I think the main thing when it comes to mood. The relationship between mood and fatigue is that they're bidirectional, yet separate. I think there's sometimes a misconception and sometimes I feel CBT (cognitive behavioral therapy) is being just offered for everything. There's a lot of misconception around what CBT is, both from the perspective of healthcare professionals and the medical community as well as patients. CBT is a great talking therapy, and it is very effective, but it's a constellation of different techniques, that has an underlying treatment logic model in which the way you think and the way you feel and what you do in response to the thoughts and emotions, will lead you to act in certain ways that can contribute to how you feel. The treatment protocol needs to be tailored to the presenting problem. So CBT for depression and anxiety will be very different to CBT for fatigue. I think sometimes there is that misconception, which is very important to I think and communicate very clearly. We as psychologists need to do that better. For instance, CBT for mood, the focus will be on addressing negative thoughts in relation to the self, the world and others and we call that the negative triad. But this is not relevant for fatigue. Someone with fatigue will experience unhelpful thoughts in relation to activity. When they're not feeling when they're tired, they might think it is a sign that they’re going to have a relapse. Treatment needs to be tailored to those specific thoughts. Also, CBT for fatigue would place a lot of focus on activity: how is someone engaged in activity from day to day? Are they engaging a lot of excessive kind of resting and not doing much? Are they avoiding activity? Or are they doing a lot on a good day, and then nothing at all on a bad day? So those will be very important treatment targets of CBT for fatigue, but not CBT for depression. I think that's something that we really need to clearly set straight in terms of offering this type of treatment.
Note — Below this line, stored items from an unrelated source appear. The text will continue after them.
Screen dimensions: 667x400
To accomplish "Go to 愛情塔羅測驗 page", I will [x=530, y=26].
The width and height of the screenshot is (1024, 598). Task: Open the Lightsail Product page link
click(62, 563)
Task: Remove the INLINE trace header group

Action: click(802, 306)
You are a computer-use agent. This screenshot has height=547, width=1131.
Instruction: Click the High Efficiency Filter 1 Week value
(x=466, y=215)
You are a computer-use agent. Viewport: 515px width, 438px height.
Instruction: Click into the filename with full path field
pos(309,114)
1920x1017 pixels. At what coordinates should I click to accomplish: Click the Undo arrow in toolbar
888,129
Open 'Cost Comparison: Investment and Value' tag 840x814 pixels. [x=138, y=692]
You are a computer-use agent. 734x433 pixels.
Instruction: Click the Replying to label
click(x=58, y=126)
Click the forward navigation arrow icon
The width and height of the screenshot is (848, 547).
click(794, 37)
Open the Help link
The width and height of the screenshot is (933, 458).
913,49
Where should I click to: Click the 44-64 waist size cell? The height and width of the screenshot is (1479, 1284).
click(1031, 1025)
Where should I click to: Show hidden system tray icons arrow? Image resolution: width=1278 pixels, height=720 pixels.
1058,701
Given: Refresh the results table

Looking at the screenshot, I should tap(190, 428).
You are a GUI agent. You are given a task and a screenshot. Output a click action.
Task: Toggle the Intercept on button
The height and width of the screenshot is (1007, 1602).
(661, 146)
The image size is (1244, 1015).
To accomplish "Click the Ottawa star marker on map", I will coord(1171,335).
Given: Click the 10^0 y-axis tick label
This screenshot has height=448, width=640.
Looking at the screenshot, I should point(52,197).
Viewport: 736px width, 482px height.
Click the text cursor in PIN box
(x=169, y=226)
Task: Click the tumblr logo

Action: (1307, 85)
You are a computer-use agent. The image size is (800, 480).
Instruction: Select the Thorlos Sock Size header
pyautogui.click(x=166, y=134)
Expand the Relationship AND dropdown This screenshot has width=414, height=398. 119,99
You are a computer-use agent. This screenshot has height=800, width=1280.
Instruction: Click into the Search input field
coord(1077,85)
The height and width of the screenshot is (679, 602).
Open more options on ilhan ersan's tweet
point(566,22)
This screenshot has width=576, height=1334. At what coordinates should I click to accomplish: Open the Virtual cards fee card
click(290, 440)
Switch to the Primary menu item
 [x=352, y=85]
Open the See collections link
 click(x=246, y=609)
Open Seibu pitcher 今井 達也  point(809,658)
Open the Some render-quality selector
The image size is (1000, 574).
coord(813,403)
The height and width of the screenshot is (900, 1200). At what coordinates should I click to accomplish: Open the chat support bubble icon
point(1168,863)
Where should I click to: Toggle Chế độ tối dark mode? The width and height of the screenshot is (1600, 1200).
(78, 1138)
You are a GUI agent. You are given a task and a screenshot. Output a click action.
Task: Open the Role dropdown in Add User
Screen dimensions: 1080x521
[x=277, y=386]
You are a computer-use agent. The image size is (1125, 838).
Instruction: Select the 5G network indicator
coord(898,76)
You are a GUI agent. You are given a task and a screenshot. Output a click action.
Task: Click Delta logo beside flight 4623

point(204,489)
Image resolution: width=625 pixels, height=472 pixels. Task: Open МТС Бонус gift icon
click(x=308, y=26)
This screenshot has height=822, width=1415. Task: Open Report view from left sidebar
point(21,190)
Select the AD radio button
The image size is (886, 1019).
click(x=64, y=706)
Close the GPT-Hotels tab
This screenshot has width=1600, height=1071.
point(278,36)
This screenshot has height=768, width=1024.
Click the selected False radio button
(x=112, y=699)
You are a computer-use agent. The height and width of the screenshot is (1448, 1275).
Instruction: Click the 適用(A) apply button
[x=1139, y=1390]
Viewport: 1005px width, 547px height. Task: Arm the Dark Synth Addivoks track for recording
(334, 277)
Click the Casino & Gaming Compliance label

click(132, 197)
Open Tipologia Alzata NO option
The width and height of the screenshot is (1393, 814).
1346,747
It's a lack of time, but also, it's a little bit scary to tell someone you're experiencing fatigue, and there's nothing I can do about that. It's also about the confidence from the perspective of healthcare professionals. So having something to offer, because it can be very scary to identify a problem and not be able to offer any treatment for that problem. Also, measurement is very difficult because measurement of fatigue is subjective, it's a very complex and subjective feeling. Although there are so many different questionnaires, some may be better than others, choosing which one would be most appropriate has yet to be determined, I think. There is a lot of work that is ongoing in relation to patient-reported outcomes and standardizing them internationally, which is fantastic. That will be important. I think in terms of screening, there has to be something brief and it's something that patients can fill out before they go into their consultation. It's not something they will be filling out during consultation and we need to have a system in place where someone can follow up according to their score. It might even be that healthcare for a neurologist doesn't mean they necessarily have to offer treatment because they might not have the time and have other priorities.